The problem is there arent many places at all for them to hide! It's 30g and I am able to see in most nooks and crannies. I am resigned to the fact I will have to try again. I will probably move the gourami and try to block any escape paths.


----------



## tetra73 (Aug 2, 2011)

Nostromos said:


> The problem is there arent many places at all for them to hide! It's 30g and I am able to see in most nooks and crannies. I am resigned to the fact I will have to try again. I will probably move the gourami and try to block any escape paths.

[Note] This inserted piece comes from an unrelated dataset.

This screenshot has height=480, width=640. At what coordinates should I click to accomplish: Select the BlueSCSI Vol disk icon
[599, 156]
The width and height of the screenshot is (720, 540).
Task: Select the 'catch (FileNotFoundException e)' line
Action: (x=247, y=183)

They are active at night too, when the light is out. Grab a flash light to check them out at night. Try a water change. They usually become somewhat active at that time too. 10 shrimps aren't a lot. Try another 10 more shrimps. They may become somewhat more active. Do you turn off your CO2 at night or before the end of the light cycle? They tend to become more active when the CO2 level is low.


----------



## Nostromos (Jul 11, 2011)

Thanks for all the replies, I did end up finding most of them after checking under my hardscape. I had to get my hands a little wet but it was worth knowing. 

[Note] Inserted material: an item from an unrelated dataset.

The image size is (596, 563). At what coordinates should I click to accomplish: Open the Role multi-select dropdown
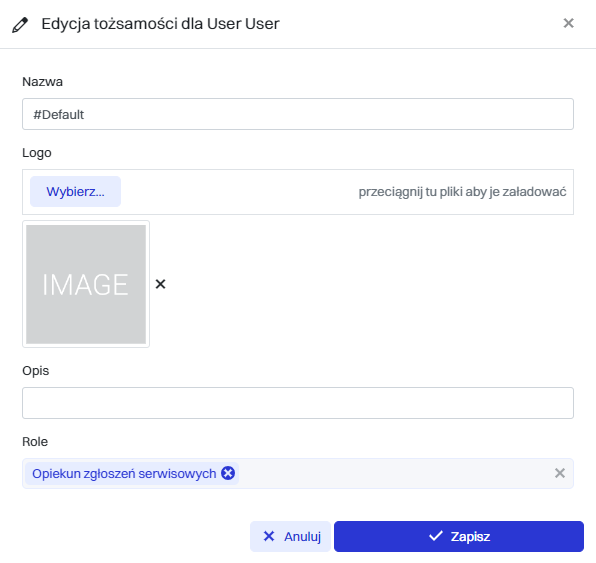[x=395, y=473]
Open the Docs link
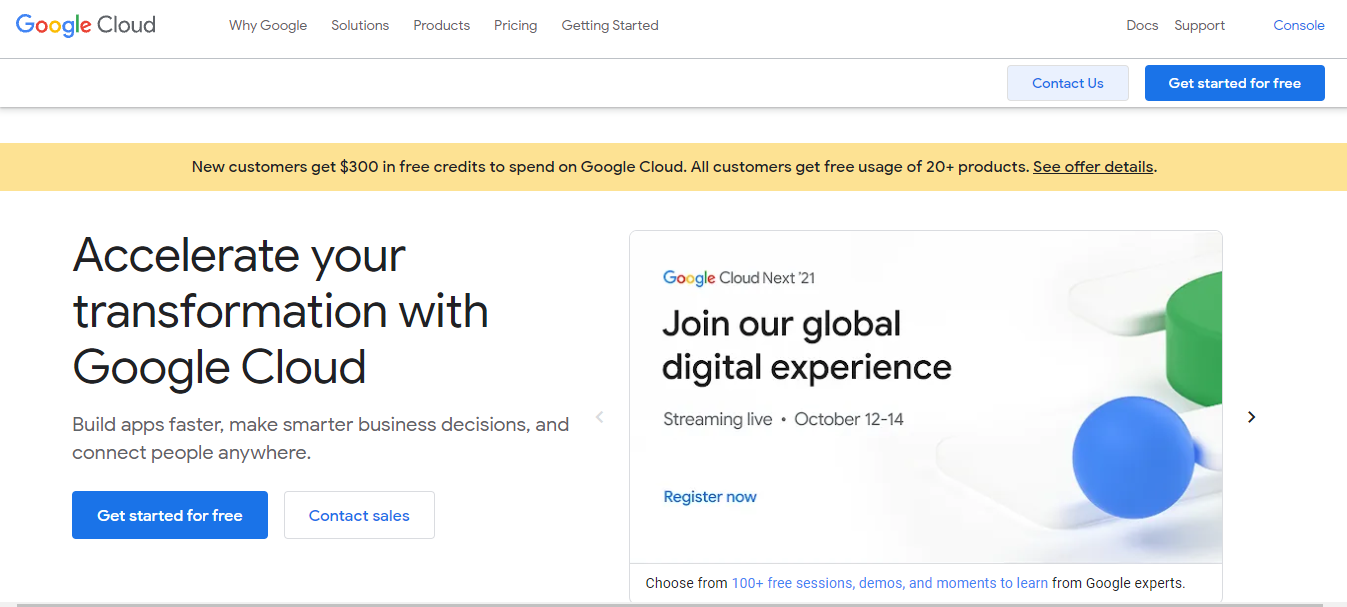Screen dimensions: 1347x607 (1142, 26)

Also I do turn off co2 at night so I hope they are a bit more active then. Still waiting on my LED moonlight to arrive in the mail so I can check them out with the lights off.


----------



## Nostromos (Jul 11, 2011)

tetra73 said:


> They are active at night too, when the light is out. Grab a flash light to check them out at night. Try a water change. They usually become somewhat active at that time too. 10 shrimps aren't a lot. Try another 10 more shrimps. They may become somewhat more active. Do you turn off your CO2 at night or before the end of the light cycle? They tend to become more active when the CO2 level is low.


I was considering getting some cherry red shrimp as I have read they are much easier to breed than the amanos. (also 10 more amanos is $30 more dollars at the LFS). Would they be more active with the company of cherry reds in the tank?


----------



## tetra73 (Aug 2, 2011)

Nostromos said:


> I was considering getting some cherry red shrimp as I have read they are much easier to breed than the amanos. (also 10 more amanos is $30 more dollars at the LFS). Would they be more active with the company of cherry reds in the tank?



I got my Amano shrimps here:
http://www.plantedtank.net/forums/invertebrates-msjinkzd/

The Cherry Red shrimp is too small. They are even harder to find in the tank. Is the other way around. With the presence of Amano shrimps, the CRS will become more active.


----------



## shrimpnmoss (Apr 8, 2011)

They either got eaten or the Amanos are on your floor somewhere. Amanos are the Houdinis of the shrimp world. I haven't been able to keep one contained in an open tank so I don't keep them anymore.


----------



## jasonpatterson (Apr 15, 2011)

Nostromos said:


> I was considering getting some cherry red shrimp as I have read they are much easier to breed than the amanos. (also 10 more amanos is $30 more dollars at the LFS). Would they be more active with the company of cherry reds in the tank?


Red cherry shrimp (RCS) are fairly easy to find most of the time, assuming they have good color. I don't know if either is going to be more or less active, but the cherries will breed, so sooner or later you're going to have plenty of visible shrimp. 10 cherries in a 30 gallon is a bit thin, but if you give them 6 months, 10 cherries will be 100.


----------



## The Dude (Feb 8, 2011)

I've got 10 Amano's in my 75g and 10 in my 46g. I don't know when the past time was that they came out. They hide under / in the woods and rocks constantly. I got up real early a few days ago and turned the lights in my 75g on and all 10 of them bolted into their wood hiding spot. Personally I prefer the ghost shrimp in the tank. They're always out and they fight with the Angels over food.


----------